The markdown-inspired syntax serves a dual purpose. For humans, it reads like documentation you'd write anyway. For machines, it's structured enough to parse mechanically. Function names, type signatures, descriptions, and examples all occupy predictable positions that regex patterns can extract. This lets Marsha's relatively simple Python parser build a specification AST without needing a complex grammar. The heavy lifting happens not in parsing, but in the LLM-driven code generation and validation loop.
One architectural choice worth noting: Marsha generates persistent Python files rather than ephemeral bytecode. You can read, debug, and even manually edit the generated code. This transparency makes it feel less like magic and more like an extremely sophisticated code generator. You're not locked into Marsha's ecosystem—the output is just Python.
Gotcha
Marsha's Achilles' heel is non-determinism at every level. Run the compiler twice on identical source, and you'll likely get different Python implementations. Sometimes one version uses list comprehensions while another uses explicit loops. Sometimes one handles edge cases the other misses. This makes version control nightmares: diffs become meaningless because regenerating code produces unrelated changes. Debugging is similarly chaotic—you can't reliably reproduce a bug because recompilation might generate code that doesn't exhibit the issue.

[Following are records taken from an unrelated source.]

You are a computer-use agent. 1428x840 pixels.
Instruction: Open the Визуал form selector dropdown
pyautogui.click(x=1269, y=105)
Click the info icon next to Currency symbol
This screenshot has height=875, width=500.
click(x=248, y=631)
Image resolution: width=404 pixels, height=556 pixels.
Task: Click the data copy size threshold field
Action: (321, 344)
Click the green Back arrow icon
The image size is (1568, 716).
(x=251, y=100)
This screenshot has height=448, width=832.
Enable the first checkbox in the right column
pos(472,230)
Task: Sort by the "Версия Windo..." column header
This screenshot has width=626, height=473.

The 80% success rate target sounds reasonable until you realize it means 20% of your functions might not compile at all. And even when compilation succeeds, the LLM only proves correctness for your explicit examples. If you provided two examples but there are a dozen edge cases you didn't think to specify, the generated code might silently fail on those. You're getting code that passes the tests you wrote, not necessarily code that solves your problem comprehensively.

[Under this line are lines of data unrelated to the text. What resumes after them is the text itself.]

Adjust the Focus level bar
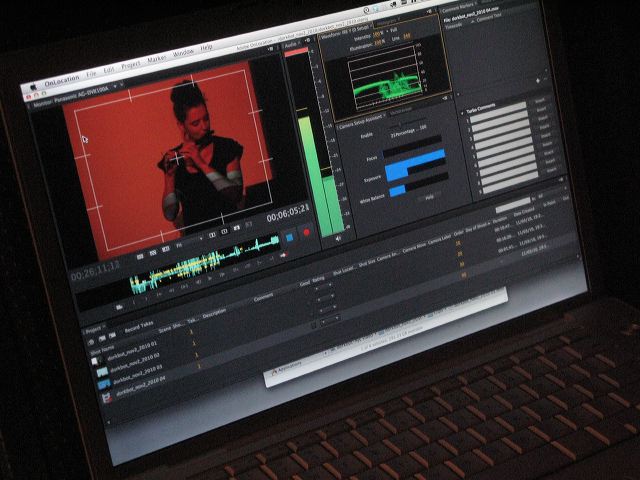The height and width of the screenshot is (480, 640). point(415,156)
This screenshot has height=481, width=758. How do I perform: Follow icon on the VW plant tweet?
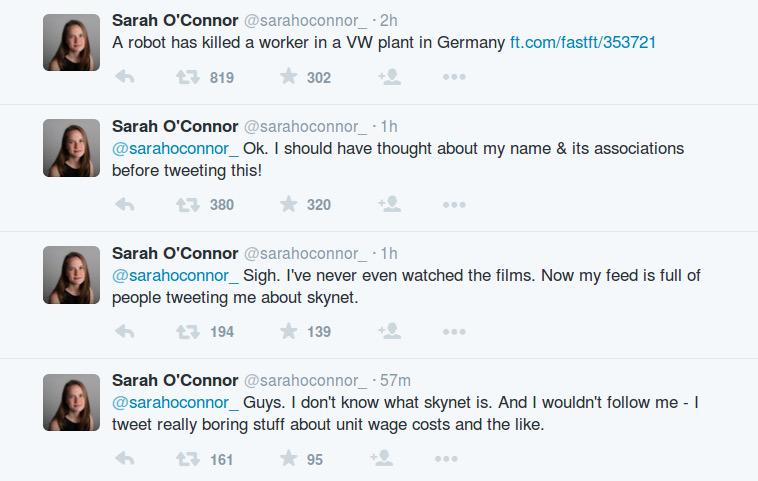point(389,77)
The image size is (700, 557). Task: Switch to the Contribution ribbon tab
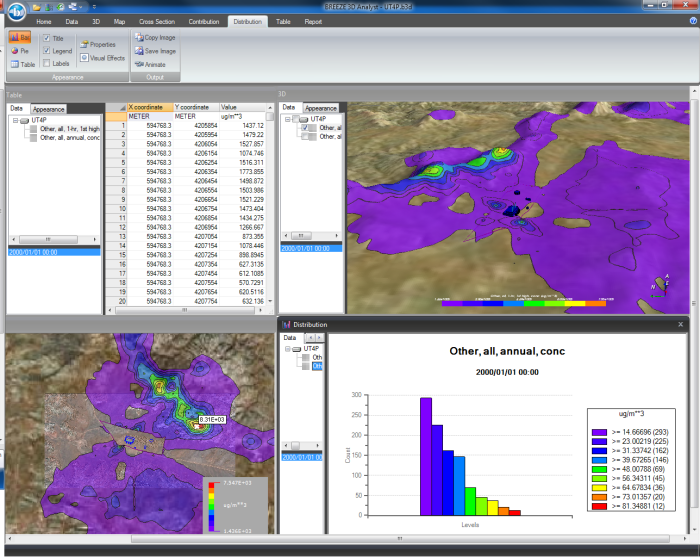coord(204,20)
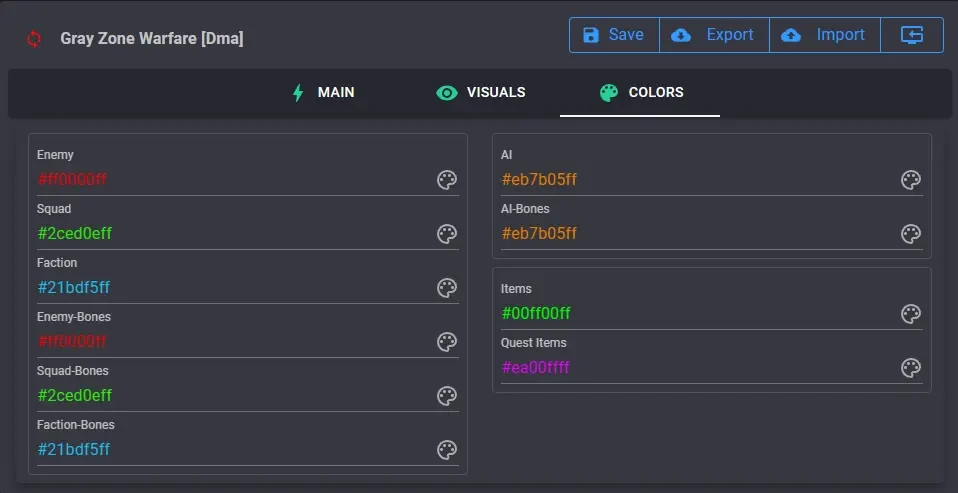
Task: Export the configuration
Action: 714,35
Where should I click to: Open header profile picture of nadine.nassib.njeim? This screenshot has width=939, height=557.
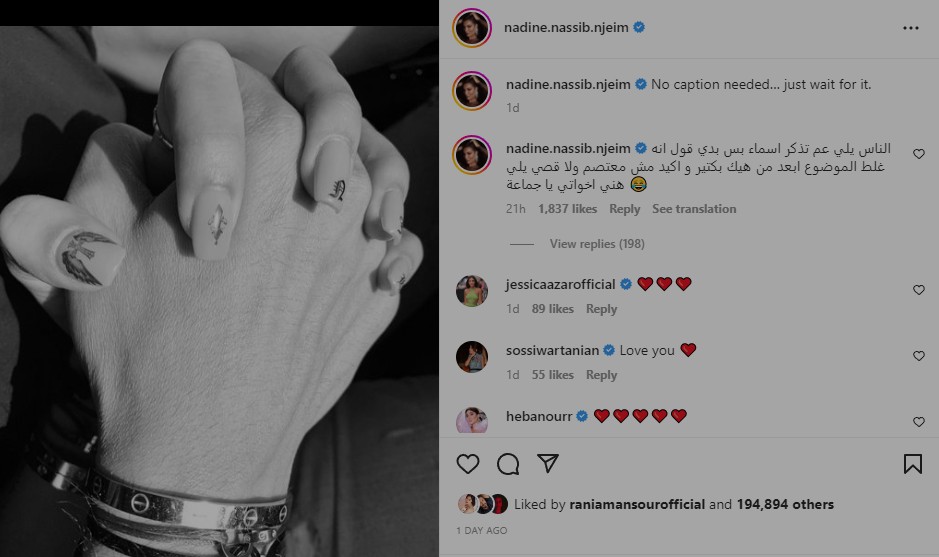click(x=472, y=28)
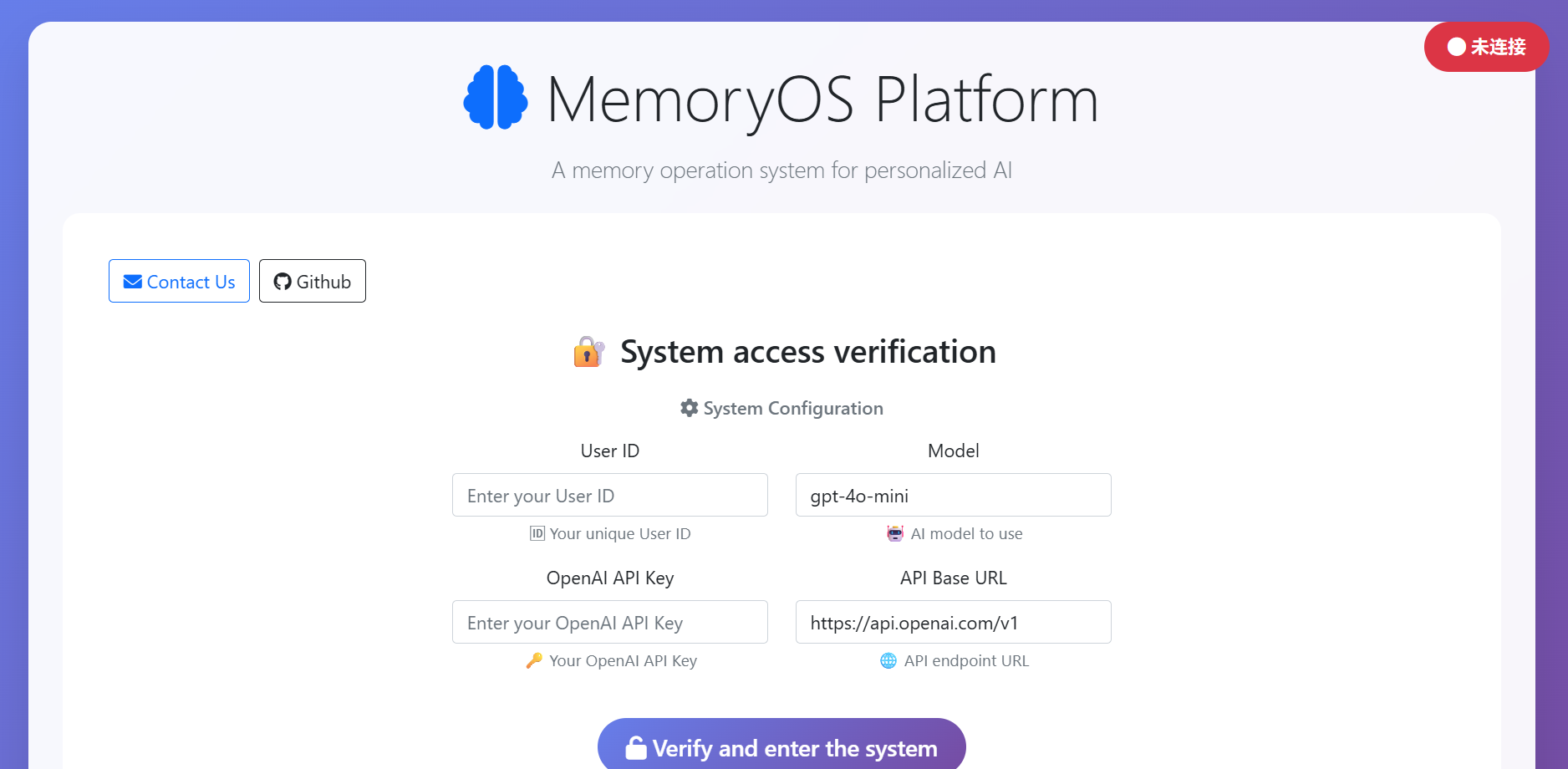Click the key icon under OpenAI API Key

534,660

Cost and vendor lock-in are practical concerns. Every compilation hits OpenAI's API, accruing charges. A medium-sized project with dozens of functions could cost dollars per build. During development, when you're iterating rapidly, this adds up. And you're completely dependent on OpenAI's infrastructure—no compilation offline, no control over model versions, no ability to use local or alternative LLMs despite the codebase theoretically supporting pluggable backends.
Verdict
Use if: You're prototyping data transformation pipelines where you can articulate clear examples but writing explicit Python feels tedious. You're building one-off analysis scripts where correctness can be manually verified and non-deterministic builds don't matter. You're exploring LLM-assisted development and want to experiment with specification-driven programming. You have OpenAI API budget to burn and value development speed over build reproducibility.

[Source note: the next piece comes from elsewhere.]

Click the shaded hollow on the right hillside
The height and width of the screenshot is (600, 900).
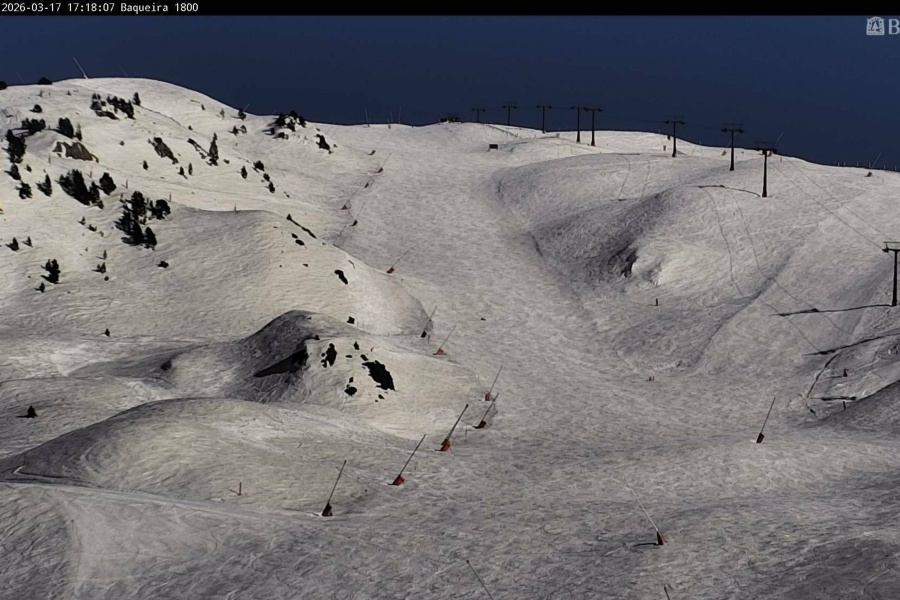620,262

Skip if: You need production-grade reliability with deterministic builds. Your project requires debugging and maintaining code over time, where non-deterministic compilation would create chaos. You can't tolerate a 20% compilation failure rate or need guaranteed correctness beyond explicit examples. You're cost-sensitive or need to compile offline. You're working on anything mission-critical where the 'best-effort' compilation model is unacceptable. In those cases, stick with traditional Python or use LLM assistants like GitHub Copilot that augment rather than replace deterministic compilation.